** Source text **
---+---

This week my question might seem very broad, but we’re going to narrow it down to a specific area. You ever wonder what it would be like to be someone else? You catch yourself watching them, seeing all they have, or all that they can do, and thinking, “it must be nice”, and wondering what it would be like to have that life. If we’re to be real, I bet we’ve all entertained that thought more than once. It’s not limited to age or gender either. And I would venture to say that social media has increased this topic quite a lot. We watch someone on Facebook or Instagram, and see all the wonderful things they have going on and we wonder what it would be like to have that life. But we should also wonder what we’re not seeing, or what they’re not telling us. For the most part, whether on social media, or in personal interaction, what people show to the public eye is only the good stuff, the happy vibe. We don’t know what’s really going on in their lives. We do know what’s going on in our lives so we tend to feel “less than” or even “inadequate”, because we know the areas in which we struggle. But know this: their struggles may be different, but they too do have struggles. They do feel pain. They too do have bad days.

---+---

** Supplied material **
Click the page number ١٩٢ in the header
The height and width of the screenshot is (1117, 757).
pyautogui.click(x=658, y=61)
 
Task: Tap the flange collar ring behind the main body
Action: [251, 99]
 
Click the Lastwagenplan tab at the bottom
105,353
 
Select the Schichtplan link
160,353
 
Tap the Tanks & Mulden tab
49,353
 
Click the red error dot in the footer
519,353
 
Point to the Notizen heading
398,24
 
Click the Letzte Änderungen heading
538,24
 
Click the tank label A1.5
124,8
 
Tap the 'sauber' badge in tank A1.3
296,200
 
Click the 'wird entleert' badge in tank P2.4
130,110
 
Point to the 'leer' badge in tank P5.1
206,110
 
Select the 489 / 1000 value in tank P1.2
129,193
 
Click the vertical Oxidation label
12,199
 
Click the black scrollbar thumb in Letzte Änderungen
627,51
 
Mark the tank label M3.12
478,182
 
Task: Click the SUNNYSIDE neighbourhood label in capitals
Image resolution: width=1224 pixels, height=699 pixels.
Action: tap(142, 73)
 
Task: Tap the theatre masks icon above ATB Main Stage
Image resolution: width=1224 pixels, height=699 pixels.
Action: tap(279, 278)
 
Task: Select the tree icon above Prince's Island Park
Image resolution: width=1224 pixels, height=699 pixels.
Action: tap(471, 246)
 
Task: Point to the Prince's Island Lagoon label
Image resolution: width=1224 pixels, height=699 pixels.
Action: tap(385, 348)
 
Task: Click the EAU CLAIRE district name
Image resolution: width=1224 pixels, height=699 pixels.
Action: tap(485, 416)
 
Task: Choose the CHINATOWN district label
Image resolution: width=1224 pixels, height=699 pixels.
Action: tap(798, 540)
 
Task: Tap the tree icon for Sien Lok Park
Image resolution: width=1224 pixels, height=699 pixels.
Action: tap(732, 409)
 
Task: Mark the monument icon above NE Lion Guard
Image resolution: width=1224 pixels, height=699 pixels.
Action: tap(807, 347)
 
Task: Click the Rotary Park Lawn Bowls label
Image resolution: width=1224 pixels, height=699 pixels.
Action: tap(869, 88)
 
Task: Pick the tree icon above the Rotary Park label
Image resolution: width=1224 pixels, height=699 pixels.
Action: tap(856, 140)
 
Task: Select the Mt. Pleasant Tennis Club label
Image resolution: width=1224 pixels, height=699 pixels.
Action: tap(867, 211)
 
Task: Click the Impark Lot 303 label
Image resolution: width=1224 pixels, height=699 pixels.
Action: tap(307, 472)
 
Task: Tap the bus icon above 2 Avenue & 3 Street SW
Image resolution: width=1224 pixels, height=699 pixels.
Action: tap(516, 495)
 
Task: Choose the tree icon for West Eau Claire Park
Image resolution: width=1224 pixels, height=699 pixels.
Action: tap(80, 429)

---+---

** Problems to solve **
A. Which two social media platforms does the passage about envying other people's lives name?
B. Resume the passage about wondering what it would be like to be someone else, picking up right after its last sentence.

** Exercise answers **
A. Facebook and Instagram.

B.
A good example of this topic could really be my own life. You read my posts on Facebook or Twitter, you see pictures of me in front of a large crowd, or maybe you’re there when I get a standing ovation, or you see me signing books, or you simply listen to these thoughts each week. And it can be easy to think, “wow, this guy really has the life; He gets to travel all over, meeting new people and seeing new places, his message is impacting lives, they stand in line to buy his book and/or get an autograph, and he gets paid to do it all. I wonder what it would be like to have that life?” I even had a guy a few weeks ago, at a local gas station, say “headed out again huh?” And I said “yep”, and told him where I was off to. With a smile he said, “Must be nice”. And I’ll admit; all of those experiences are great. But what about when the lights go down? I don’t post on Facebook about phantom nerve pain that still exists in my paralyzed hand. I don’t talk about it all. It’s not near as bad as it once was, but it’s still there 24 hours a day, 7 days a week. I don’t tell you about the frustration of my short-term memory issues that require everything to be placed in my calendar on my phone to give me reminders throughout the day. I don’t tell you about the times that I sometimes cry when I’m alone and run into tasks that would be relatively simple with two hands, but prove impossible with just one. That’s just a few of the struggles you don’t hear about. And I don’t tell you any of that because I want you to feel sorry for me. I don’t want that at all. That’s why I don’t usually tell you those things.

I mention all of this, hoping that you see my point, and the lesson in it. Next time you catch yourself wondering what it would be like to have someone’s wonderful life. Take time to wonder what it is that you’re not seeing. You are not pathetic. You are not weak. You are not inadequate. You are human, and so is that person, who’s life it is that you’re wondering about.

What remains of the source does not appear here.